SC4000 Machine Learning
Course Summary
The course offers an introduction to the variety of fundamental machine learning algorithms. The course focuses more on fundamental concepts and algorithms which proves to be useful for further studies in machine learning. The topics covered are:
- Machine learning, its types and applications
- Bayesian classifiers (e.g. naive Bayes, Bayesian belief networks)
- Decision trees
- Artificial neural networks
- Support vector machines
- Regression models
- k-nearest neighbour classifiers
- Ensemble learning
- Clustering (e.g. k-means, hierarchical)
- Density estimation
- Dimensionality reduction
The topics covered may already be familiar to you if you have taken other courses like SC1015 and SC4020. New topics unique to this course may be Bayesian belief networks, density estimation and dimensionality reduction.
Workload and assessment
The module is not too heavy.
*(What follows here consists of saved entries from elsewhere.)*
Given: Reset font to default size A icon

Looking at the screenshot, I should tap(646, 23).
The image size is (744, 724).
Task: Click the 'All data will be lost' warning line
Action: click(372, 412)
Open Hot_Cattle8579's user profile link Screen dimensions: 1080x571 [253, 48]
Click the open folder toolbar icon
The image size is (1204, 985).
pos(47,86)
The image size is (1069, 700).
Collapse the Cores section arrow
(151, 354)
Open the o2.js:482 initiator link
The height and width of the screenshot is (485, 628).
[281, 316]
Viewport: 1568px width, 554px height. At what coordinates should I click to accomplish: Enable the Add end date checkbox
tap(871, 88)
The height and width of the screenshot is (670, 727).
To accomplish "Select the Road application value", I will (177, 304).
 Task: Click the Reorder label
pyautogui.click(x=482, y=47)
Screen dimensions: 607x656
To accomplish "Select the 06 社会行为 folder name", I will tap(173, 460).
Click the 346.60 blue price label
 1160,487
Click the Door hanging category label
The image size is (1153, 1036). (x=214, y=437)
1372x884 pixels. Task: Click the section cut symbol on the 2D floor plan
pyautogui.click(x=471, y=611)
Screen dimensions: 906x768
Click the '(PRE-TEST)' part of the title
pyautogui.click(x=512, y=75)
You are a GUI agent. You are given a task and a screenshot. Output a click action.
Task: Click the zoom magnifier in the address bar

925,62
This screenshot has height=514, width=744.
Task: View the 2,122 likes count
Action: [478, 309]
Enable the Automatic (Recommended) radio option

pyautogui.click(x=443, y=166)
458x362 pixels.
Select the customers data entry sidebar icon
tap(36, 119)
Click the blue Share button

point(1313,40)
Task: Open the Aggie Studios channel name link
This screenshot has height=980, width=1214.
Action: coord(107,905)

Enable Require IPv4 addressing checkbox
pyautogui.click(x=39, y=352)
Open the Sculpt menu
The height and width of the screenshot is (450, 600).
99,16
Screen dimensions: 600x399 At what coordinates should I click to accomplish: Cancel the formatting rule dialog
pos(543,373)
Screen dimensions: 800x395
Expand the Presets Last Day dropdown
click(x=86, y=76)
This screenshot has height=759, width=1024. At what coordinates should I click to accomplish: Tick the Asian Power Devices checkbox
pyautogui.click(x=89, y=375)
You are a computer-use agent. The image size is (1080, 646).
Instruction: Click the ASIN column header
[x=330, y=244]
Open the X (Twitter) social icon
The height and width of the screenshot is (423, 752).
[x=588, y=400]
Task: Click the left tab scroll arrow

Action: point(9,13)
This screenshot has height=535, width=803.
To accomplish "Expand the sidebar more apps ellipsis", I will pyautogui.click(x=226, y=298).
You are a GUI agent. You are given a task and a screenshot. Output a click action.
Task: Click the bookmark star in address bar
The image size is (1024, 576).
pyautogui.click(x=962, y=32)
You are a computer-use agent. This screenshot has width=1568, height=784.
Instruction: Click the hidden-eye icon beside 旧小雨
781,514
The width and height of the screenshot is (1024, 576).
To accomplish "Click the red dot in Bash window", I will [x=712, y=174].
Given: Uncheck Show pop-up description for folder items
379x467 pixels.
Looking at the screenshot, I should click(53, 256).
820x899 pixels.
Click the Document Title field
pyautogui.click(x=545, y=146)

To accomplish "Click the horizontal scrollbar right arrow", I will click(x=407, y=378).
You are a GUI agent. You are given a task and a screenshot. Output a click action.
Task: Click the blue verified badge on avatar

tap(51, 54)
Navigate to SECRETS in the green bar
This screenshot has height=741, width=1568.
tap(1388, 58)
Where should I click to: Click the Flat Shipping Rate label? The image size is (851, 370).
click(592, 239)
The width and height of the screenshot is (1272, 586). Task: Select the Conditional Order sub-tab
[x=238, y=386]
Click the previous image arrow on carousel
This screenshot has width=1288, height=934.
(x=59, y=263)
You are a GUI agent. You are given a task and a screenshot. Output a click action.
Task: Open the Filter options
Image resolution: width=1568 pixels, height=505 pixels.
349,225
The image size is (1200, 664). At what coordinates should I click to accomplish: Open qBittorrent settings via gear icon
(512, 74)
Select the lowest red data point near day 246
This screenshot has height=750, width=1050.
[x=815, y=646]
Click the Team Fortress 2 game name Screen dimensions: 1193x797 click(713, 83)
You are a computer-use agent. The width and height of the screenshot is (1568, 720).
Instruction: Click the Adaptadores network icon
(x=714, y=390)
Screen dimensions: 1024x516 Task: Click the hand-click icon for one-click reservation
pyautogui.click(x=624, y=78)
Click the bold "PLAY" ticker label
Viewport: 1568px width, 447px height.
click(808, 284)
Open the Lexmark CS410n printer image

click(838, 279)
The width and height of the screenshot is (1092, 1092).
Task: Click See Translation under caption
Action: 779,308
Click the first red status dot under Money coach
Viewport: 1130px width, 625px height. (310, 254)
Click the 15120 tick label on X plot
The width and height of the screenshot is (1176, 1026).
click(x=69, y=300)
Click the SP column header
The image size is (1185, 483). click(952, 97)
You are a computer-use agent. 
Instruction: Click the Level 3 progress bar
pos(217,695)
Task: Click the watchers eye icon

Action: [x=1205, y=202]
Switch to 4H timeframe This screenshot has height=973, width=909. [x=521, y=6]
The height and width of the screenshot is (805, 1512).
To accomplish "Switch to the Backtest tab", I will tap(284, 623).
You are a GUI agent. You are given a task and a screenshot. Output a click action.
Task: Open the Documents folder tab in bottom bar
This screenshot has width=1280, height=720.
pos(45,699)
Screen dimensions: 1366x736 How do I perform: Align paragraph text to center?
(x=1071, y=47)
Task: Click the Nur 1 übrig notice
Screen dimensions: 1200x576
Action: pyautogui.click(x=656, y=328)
The assessment is group project and final exam. The group project is a Kaggle competition (from a choice of competitions which you may choose from) or a research project. The project is likely to cover topics outside of what the course teaches so may expect self-learning to some extent. The final exam may have unexpected questions so do prepare yourself for it.
Conclusion
This course is a compulsory course for DSAI students and is definitely a useful module, especially if you have not seen the topics. Otherwise, you can treat this course as a refresher.